Desde 2011, o investimento desses clubes é similar. O Cruzeiro usou R$ 144 milhões em contratações, contra R$ 128 milhões do Grêmio e R$ 123 milhões do Atlético-MG. Em 2019, os gremistas ficaram para trás, com quase R$ 6 milhões. No duelo de Minas, há quase um empate: os cruzeirenses gastaram R$ 23 milhões, a maior parte no meia Rodriguinho, e os atleticanos desembolsaram R$ 20 milhões nas vindas do zagueiro Igor Rabelo e no lateral Guga.

Metodologia

Para chegar às cifras mostradas na reportagem, o UOL Esporte se baseou no site Transfermarkt.

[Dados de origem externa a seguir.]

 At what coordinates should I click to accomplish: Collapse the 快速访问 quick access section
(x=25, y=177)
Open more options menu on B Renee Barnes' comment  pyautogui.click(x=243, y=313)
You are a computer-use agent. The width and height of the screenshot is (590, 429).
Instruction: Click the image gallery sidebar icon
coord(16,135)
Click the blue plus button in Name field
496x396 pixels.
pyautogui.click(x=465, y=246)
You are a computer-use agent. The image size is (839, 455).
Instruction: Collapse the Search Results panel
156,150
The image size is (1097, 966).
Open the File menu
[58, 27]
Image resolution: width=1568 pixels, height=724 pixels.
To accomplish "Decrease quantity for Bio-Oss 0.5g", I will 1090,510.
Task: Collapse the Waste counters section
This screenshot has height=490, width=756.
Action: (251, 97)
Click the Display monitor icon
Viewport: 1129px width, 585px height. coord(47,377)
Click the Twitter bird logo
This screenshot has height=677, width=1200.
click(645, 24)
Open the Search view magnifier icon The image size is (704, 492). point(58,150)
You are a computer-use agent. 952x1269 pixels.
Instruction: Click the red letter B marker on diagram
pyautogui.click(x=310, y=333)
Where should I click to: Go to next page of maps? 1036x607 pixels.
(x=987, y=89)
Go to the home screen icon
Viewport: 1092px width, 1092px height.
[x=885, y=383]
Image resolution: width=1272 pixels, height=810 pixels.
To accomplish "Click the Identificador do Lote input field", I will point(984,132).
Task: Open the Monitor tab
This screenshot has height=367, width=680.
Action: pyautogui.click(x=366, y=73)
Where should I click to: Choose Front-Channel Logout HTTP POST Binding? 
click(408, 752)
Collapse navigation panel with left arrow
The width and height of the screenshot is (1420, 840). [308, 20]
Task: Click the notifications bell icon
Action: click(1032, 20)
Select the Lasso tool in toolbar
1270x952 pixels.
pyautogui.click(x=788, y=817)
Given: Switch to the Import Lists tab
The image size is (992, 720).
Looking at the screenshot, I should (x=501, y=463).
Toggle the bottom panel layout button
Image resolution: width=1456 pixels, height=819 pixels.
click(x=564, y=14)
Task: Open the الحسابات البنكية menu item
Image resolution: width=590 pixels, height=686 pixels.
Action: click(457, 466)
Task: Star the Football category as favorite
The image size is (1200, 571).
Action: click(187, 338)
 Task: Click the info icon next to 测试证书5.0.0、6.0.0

Somente as contratações para o primeiro semestre foram incluídas no levantamento. Como os números divulgados são em euros, adotamos o seguinte padrão: os valores foram convertidos para o real por meio da média do euro em fevereiro de cada ano. Em seguida, todos eles foram corrigidos pelo índice IPCA (Índice Nacional de Preços ao Consumidor Amplo), que mede a variação de preços em determinado período. O padrão foi usado nos investimentos dos clubes e nos valores ligados aos jogadores citados.